## Task
The word "node" marks the lines to copy; find all of them in the entries below.

## Given information
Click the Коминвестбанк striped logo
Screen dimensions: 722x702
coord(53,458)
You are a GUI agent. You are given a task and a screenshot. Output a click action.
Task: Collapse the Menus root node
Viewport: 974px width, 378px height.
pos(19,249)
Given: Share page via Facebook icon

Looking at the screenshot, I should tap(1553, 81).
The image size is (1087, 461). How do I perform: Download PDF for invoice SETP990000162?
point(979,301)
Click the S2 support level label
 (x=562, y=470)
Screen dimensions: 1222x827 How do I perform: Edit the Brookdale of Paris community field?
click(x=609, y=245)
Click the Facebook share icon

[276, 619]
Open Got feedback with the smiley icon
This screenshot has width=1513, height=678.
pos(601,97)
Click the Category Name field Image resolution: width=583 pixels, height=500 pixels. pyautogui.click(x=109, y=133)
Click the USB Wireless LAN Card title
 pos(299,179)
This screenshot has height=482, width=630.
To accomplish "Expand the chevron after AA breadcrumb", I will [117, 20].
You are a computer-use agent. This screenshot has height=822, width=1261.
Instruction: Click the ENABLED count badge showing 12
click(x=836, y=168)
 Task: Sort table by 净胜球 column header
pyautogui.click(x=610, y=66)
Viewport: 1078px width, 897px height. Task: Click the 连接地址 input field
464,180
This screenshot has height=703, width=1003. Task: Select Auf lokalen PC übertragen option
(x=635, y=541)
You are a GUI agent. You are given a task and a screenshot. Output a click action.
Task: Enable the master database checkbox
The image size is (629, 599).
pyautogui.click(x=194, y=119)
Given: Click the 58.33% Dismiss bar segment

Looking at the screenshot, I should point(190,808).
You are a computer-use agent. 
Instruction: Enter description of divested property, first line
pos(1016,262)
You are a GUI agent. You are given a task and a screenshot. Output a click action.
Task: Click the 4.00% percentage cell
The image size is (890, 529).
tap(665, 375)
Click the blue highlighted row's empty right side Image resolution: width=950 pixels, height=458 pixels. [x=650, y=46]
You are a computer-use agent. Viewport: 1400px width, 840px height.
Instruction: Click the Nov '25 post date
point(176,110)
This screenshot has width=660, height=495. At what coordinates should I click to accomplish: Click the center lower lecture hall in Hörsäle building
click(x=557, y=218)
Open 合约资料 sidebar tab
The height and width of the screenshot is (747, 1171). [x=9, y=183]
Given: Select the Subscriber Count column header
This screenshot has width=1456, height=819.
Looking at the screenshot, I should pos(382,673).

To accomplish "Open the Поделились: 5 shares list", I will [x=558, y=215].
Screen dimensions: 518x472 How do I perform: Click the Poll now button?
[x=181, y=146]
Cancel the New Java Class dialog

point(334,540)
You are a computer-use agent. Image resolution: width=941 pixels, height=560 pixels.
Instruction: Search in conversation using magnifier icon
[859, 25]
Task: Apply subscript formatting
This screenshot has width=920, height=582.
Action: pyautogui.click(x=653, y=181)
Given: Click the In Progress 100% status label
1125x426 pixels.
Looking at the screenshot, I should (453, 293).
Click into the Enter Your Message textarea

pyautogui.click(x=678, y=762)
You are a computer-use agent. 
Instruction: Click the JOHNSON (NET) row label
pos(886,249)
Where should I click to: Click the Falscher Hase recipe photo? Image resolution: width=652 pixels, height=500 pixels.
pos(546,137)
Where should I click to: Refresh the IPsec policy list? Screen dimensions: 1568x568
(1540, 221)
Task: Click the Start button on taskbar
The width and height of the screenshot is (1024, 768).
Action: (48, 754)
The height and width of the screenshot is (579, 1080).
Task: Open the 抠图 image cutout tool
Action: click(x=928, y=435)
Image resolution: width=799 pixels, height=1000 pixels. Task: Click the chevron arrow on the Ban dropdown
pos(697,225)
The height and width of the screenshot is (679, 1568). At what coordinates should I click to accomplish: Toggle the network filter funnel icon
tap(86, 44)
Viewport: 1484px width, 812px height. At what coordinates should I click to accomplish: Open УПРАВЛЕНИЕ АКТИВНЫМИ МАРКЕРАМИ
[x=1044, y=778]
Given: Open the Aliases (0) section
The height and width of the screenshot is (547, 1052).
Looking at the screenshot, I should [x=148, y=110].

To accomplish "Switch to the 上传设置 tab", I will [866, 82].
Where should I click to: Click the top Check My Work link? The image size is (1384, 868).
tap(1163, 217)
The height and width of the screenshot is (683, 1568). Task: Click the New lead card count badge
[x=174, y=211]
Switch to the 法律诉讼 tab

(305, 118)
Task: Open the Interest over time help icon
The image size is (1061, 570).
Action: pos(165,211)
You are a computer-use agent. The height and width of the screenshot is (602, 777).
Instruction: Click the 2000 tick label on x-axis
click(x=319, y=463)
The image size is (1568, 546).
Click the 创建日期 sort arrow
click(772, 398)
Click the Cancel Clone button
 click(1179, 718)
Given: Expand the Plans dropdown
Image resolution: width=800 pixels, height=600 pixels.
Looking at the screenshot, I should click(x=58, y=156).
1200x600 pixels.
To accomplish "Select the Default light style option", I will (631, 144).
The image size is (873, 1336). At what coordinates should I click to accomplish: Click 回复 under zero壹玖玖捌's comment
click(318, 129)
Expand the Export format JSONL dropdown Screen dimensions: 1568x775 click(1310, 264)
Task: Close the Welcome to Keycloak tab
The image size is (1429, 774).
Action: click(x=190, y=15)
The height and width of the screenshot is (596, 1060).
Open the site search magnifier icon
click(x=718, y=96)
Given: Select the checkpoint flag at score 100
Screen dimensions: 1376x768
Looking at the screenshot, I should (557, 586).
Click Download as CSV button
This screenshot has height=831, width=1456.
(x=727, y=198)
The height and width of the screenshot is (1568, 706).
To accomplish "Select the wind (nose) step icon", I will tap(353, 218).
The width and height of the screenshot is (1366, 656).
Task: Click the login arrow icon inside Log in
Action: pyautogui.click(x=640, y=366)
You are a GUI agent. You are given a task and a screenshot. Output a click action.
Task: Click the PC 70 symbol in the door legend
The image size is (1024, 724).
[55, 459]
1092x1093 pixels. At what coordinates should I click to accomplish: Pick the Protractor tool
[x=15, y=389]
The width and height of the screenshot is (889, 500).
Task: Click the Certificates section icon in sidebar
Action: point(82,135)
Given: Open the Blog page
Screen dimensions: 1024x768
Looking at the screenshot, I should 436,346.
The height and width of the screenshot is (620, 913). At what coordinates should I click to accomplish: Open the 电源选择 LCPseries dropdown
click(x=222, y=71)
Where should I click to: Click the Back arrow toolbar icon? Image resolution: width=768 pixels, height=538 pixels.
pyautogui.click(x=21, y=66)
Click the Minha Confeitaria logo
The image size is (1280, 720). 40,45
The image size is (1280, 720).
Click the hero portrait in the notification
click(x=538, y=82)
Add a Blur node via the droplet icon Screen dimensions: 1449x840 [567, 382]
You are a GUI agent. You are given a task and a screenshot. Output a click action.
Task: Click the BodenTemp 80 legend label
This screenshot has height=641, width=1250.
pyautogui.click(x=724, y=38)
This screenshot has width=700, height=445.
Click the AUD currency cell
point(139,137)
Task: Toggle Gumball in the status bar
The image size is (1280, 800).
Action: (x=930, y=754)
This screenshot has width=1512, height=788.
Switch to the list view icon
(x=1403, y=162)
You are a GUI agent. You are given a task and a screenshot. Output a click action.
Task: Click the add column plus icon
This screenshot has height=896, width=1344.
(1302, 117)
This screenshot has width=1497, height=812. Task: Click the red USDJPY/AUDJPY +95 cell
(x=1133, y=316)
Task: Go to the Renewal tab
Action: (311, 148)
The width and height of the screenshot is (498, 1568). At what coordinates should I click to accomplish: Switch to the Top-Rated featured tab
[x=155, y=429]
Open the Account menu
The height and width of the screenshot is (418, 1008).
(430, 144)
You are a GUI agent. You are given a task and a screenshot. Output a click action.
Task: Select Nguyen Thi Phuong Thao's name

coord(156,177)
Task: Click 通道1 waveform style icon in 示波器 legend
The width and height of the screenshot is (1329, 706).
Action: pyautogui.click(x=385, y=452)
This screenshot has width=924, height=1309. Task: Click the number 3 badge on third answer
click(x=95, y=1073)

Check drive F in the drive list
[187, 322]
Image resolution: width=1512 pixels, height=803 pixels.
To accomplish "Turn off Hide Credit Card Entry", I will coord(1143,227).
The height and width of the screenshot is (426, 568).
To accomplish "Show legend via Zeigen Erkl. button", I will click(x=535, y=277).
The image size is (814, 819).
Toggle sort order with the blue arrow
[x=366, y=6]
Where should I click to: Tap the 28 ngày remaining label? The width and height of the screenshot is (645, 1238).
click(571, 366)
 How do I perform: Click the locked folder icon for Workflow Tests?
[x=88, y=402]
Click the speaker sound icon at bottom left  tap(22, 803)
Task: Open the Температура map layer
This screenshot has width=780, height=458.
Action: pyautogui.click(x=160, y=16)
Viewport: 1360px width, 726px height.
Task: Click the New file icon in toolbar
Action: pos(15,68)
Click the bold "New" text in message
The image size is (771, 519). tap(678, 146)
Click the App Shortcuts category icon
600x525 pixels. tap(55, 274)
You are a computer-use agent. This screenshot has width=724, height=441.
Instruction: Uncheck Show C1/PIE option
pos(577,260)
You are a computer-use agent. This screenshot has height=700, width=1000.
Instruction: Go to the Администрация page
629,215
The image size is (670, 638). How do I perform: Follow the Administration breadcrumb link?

## Solution to this problem
Task: Collapse the Menus root node
Add a Blur node via the droplet icon Screen dimensions: 1449x840 [567, 382]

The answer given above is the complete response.